Rosa Parks statue to be unveiled at Georgia Tech on April 5

Atlanta sculptor Martin Dawe came up with the idea to depict Rosa Parks at two stages of her life, each version in coversation with the other.

Credit: Martin Dawe

Credit: Martin Dawe

Atlanta sculptor Martin Dawe came up with the idea to depict Rosa Parks at two stages of her life, each version in coversation with the other.

As the 50th anniversary of the King assassination approaches, a quiet but bold woman whose actions catapulted him into the national spotlight will receive a rare honor for a female civil rights figure.
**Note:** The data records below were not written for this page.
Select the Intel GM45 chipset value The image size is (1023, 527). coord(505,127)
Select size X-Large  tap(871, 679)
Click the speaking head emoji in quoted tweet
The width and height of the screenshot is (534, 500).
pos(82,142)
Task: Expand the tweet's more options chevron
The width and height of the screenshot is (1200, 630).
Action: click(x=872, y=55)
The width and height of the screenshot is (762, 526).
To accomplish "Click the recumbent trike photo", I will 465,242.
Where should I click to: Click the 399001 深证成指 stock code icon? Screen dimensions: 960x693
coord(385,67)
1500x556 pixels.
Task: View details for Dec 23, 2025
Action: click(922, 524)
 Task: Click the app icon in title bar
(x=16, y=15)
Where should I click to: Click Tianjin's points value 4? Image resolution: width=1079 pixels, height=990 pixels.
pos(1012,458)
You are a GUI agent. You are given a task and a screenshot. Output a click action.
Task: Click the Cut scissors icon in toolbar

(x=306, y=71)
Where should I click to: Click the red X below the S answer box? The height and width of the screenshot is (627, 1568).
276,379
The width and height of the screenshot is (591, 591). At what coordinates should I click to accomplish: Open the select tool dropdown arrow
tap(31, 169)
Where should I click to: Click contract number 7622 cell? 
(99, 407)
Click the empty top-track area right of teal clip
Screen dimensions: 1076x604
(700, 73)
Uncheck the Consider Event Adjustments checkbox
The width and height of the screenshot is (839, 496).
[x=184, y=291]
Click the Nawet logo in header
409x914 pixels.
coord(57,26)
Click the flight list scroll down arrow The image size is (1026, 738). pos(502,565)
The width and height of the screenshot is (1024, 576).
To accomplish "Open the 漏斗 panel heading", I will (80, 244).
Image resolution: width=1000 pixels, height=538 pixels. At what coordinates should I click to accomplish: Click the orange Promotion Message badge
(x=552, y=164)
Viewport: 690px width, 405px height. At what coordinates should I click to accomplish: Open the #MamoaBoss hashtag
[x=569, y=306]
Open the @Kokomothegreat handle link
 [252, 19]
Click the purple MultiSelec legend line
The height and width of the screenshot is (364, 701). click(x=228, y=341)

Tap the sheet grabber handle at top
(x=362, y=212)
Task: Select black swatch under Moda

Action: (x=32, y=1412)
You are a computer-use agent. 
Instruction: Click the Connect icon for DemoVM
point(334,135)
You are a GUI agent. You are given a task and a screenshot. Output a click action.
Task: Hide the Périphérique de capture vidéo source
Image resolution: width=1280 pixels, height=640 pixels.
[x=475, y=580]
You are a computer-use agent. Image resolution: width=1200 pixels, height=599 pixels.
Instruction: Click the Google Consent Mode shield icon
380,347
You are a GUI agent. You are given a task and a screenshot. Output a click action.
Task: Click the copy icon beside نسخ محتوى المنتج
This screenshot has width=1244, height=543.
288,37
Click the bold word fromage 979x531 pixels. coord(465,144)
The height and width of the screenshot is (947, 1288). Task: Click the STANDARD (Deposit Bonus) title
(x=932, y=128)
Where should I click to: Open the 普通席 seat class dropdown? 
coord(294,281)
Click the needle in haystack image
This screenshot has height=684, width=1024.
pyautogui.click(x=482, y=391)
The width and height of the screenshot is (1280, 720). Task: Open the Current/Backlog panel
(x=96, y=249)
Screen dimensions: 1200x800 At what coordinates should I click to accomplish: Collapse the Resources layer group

On April 5, the day after the nation observes the Rev. Martin Luther King Jr.’s death, an interactive installation depicting the later life of Rosa Parks will be unveiled at Georgia Tech. The bronze and granite work called “Continuing the Conversation” is a representation of the woman whose refusal to give up her seat on a segregated city bus in Montgomery, Ala., led to the seminal bus boycott that became an early victory in the Civil Rights Movement.

As rendered, the installation depicts Parks at 42 years old, when her actions launched the boycott, and at 92 years old, after her status as an icon had long been sealed. The younger Parks sits across from the older Parks with an empty seat between them, suggesting both women have wisdom to share with any visitor who wants to take the vacant seat.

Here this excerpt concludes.